The split() function divides a data frame's string column into numerous columns. Using the assistance of Column() and select(), this method is designed for the data frame.

The data frame's name column indicates values within two string words. From the gap between two strings, let's separate the name columns into two columns.

fropm pyspark.sql.functions import split

df1 = df.withColumn('Name1', split(df['name'], " ").getItem(0))

        .withColumn('Name2', split(df['name'], " ").getItem(1))

df1.select("name", "Name1", "Name2").show()


We could find that the name column has been split into columns in this output.

lit(): 

lit() adds a new column to a data frame which includes literals or a constant value.

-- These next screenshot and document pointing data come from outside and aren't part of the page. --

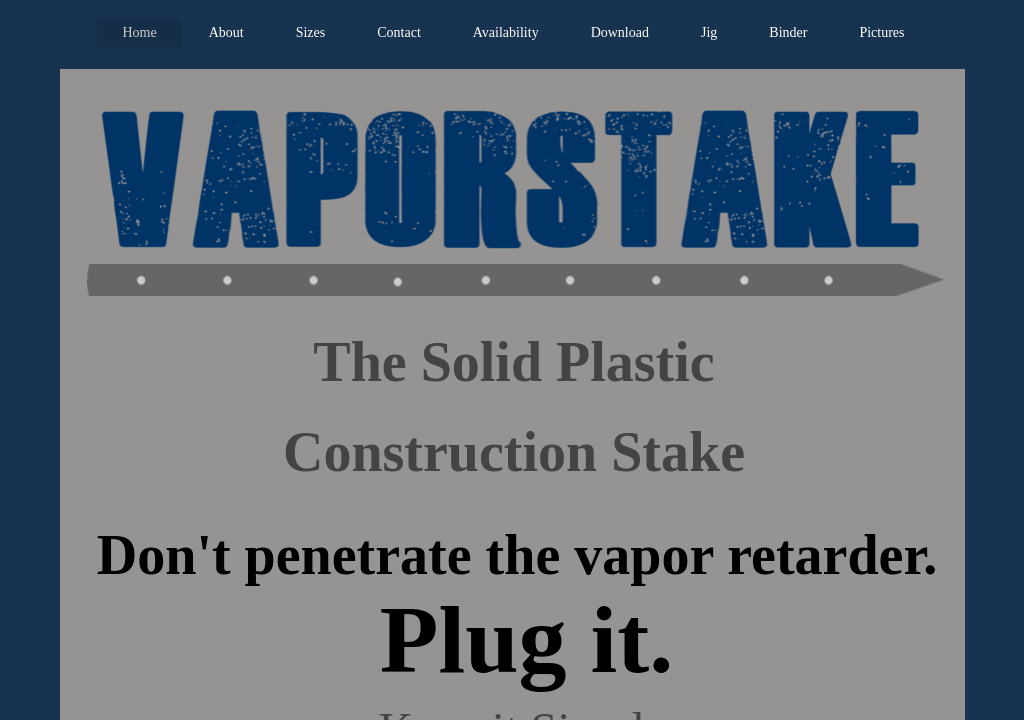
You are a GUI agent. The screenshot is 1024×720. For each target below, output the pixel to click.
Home (139, 32)
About (226, 32)
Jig (709, 32)
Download (620, 32)
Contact (399, 32)
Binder (788, 32)
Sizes (311, 32)
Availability (506, 32)
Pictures (881, 32)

Let's include a column called "intake quantity" that comprises a constant value for every cereal as well as the name of the cereal.

from pyspark.sql.functions import lit

df2 = df.select(col("name"),lit("75 gm").alias("intake quantity"))

df2.show()

We can observe that a new column "intake quantity" is produced in the output, which provides the intake an amount of every cereal.

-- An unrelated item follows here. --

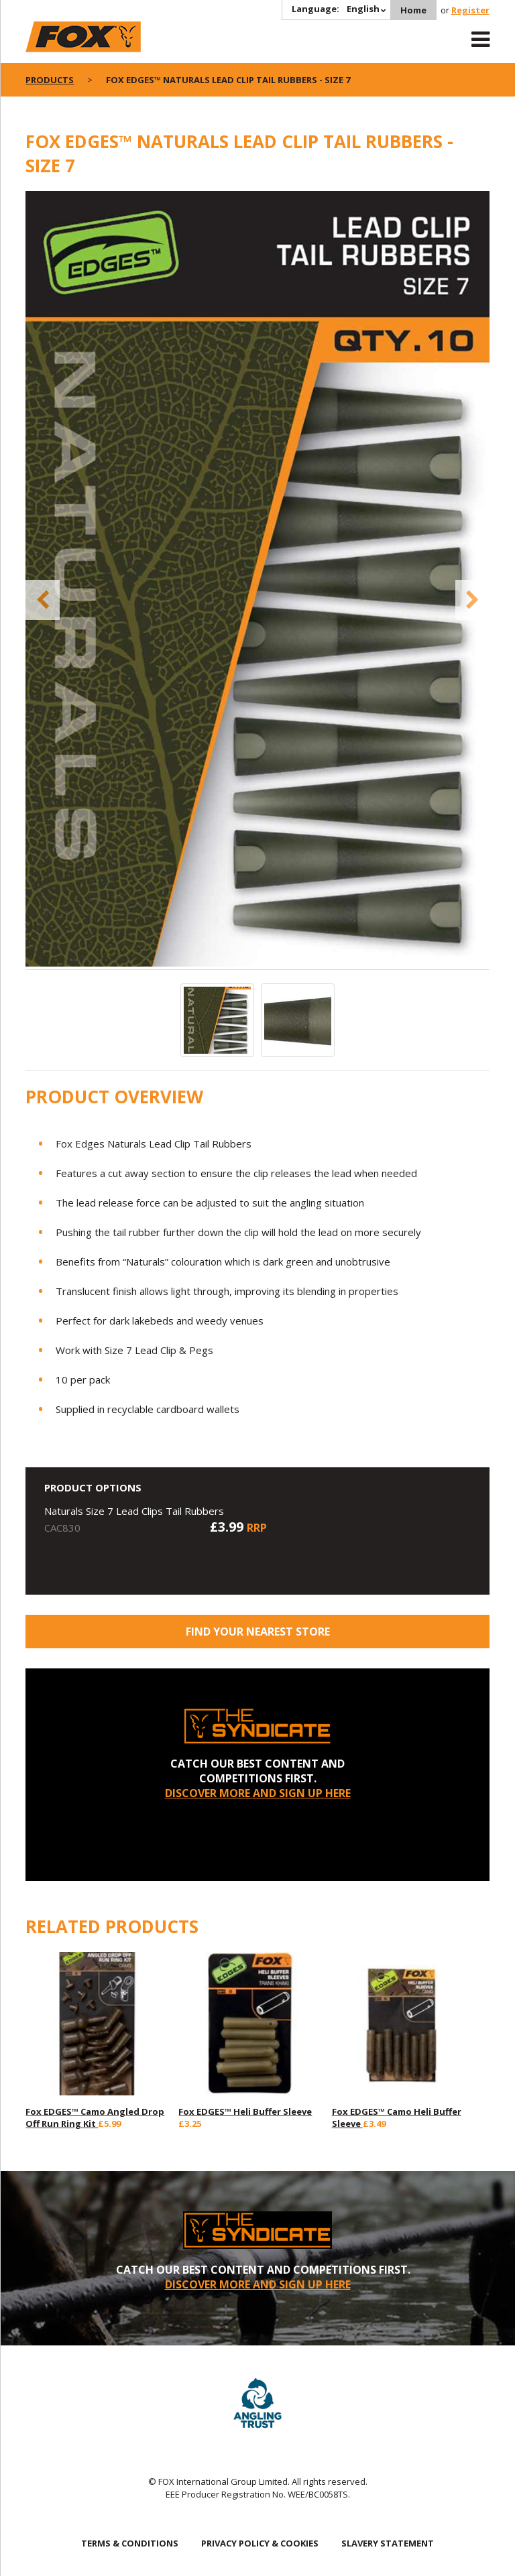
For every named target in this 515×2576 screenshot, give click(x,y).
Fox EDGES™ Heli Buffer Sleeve (245, 2111)
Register (470, 10)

We have the perfect professional PySpark Tutorial for you. Enroll now!

when():

The when() method is utilized to display data depending on the circumstance. It assesses the criteria and afterward gives the values based on the results. It's a SQL function that PySpark can use to check many conditions in a row and produce a result. The function operates in the same way that even if and switch statements do.

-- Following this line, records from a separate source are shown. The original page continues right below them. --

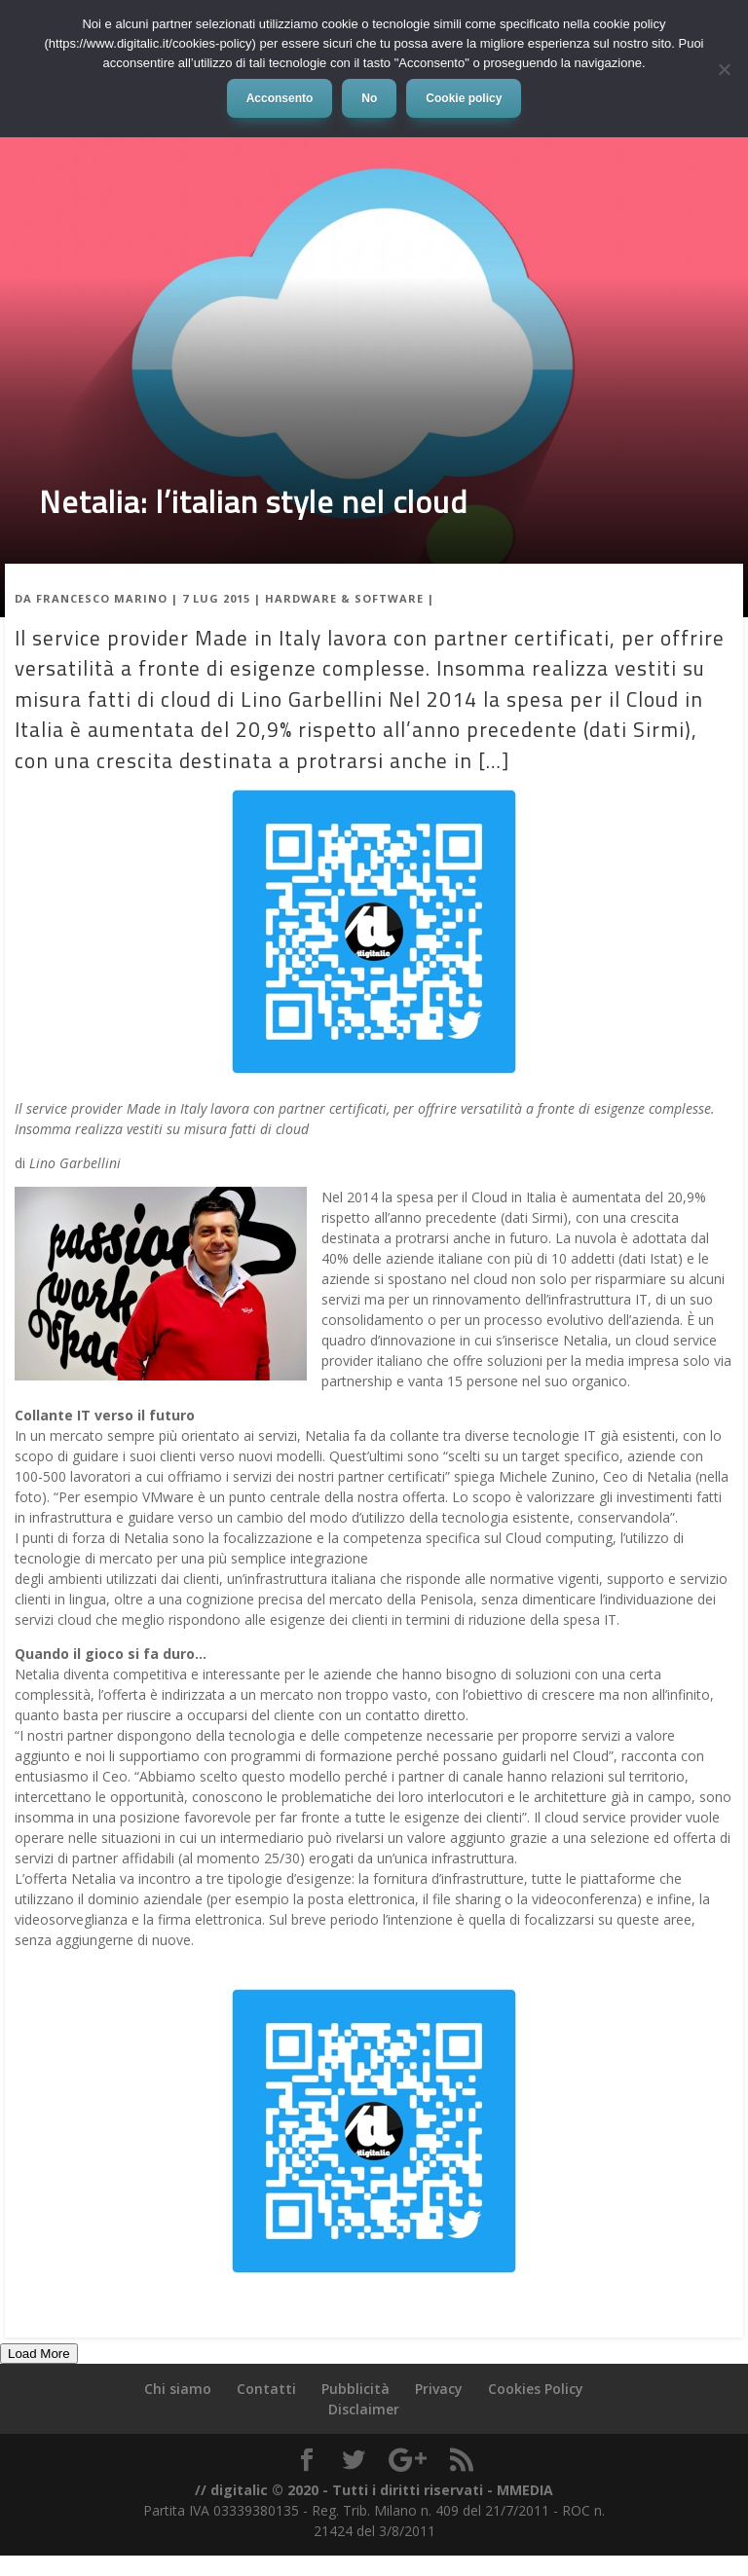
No (369, 98)
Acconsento (280, 98)
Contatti (266, 2388)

Let's have a look at some vitamin-rich cereals.

from pyspark.sql.functions import when

df.select("name", when(df.vitamins >= "25", "rich in vitamins")).show()


filter():

The filter function is utilized to classify data in rows according to the values of specific columns. We can, for example, filter cereals with a calorie count of 100.

from pyspark.sql.functions import filter

df.filter(df.calories == "100").show()

We could see that the information has been filtered to only include cereals with 100 calories in this result.


isNull()/isNotNull():

#isNotNull()

from pyspark.sql.functions import *

#filter data by null values

df.filter(df.name.isNotNull()).show()

These two functions are used to determine if the DataFrame has any null values. It is the most important data processing function. It is the most commonly used data cleansing tool.

Let's see whether there are any null values in the dataset.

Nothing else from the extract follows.